This unit of work begins with an exploration of shapes that can be made with centimetre cubes. We draw around classroom objects then use centimetre squared paper to work out the area of their outlines.
recognise the need for a standard unit of area
measure surfaces using square centimetres
estimate the measure of surfaces using square centimetres
When students can measure areas effectively using non-standard units, they are ready to move to the use of standard units. The motivation for moving to this stage, often follows from experiences where the students have used different non-standard units for the same area and have realised that consistency in the units used would allow for the easier and more accurate communication of area measures.
Students’ measurement experiences must enable them to:
- develop an understanding of the size of a square metre and a square centimetre;
- estimate and measure using square metres and square centimetres.
The usual sequence used in primary school is to introduce the square centimetre and then the square metre.
The square centimetre is introduced first, because it is small enough to measure common objects.
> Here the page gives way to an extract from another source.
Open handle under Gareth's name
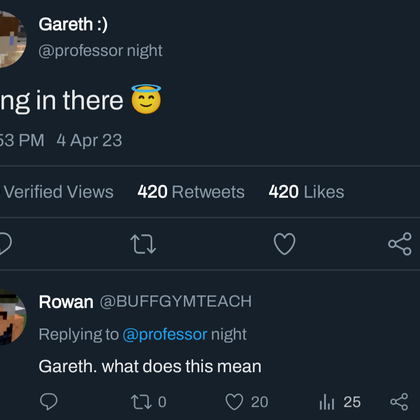The height and width of the screenshot is (420, 420). point(100,51)
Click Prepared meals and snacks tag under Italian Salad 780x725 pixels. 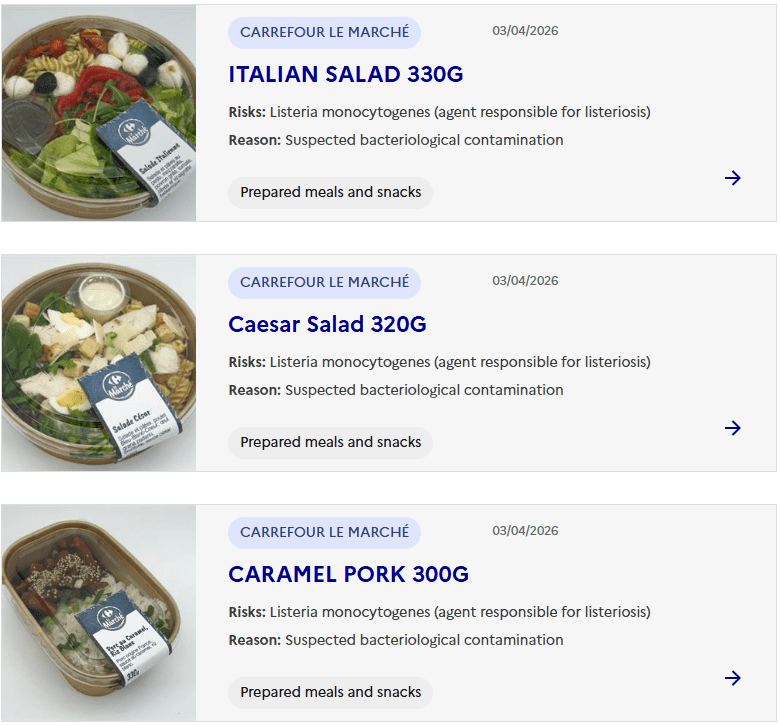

The size of the square centimetre can be established by constructing it, for example by cutting 1-centimetre pieces of paper. Most primary classrooms also have a supply of 1-cm cubes that can be used to measure the area of objects. An appreciation of the size of the unit can be built up through lots of experience in measuring everyday objects. The students should be encouraged to develop their own reference for a centimetre, for example, a fingernail or a small button.
As the students become familiar with the size of the square centimetre they should be given many opportunities to estimate before using precise measurement. They can also be given the task of using centimetre-squared paper to create different shapes of the same area.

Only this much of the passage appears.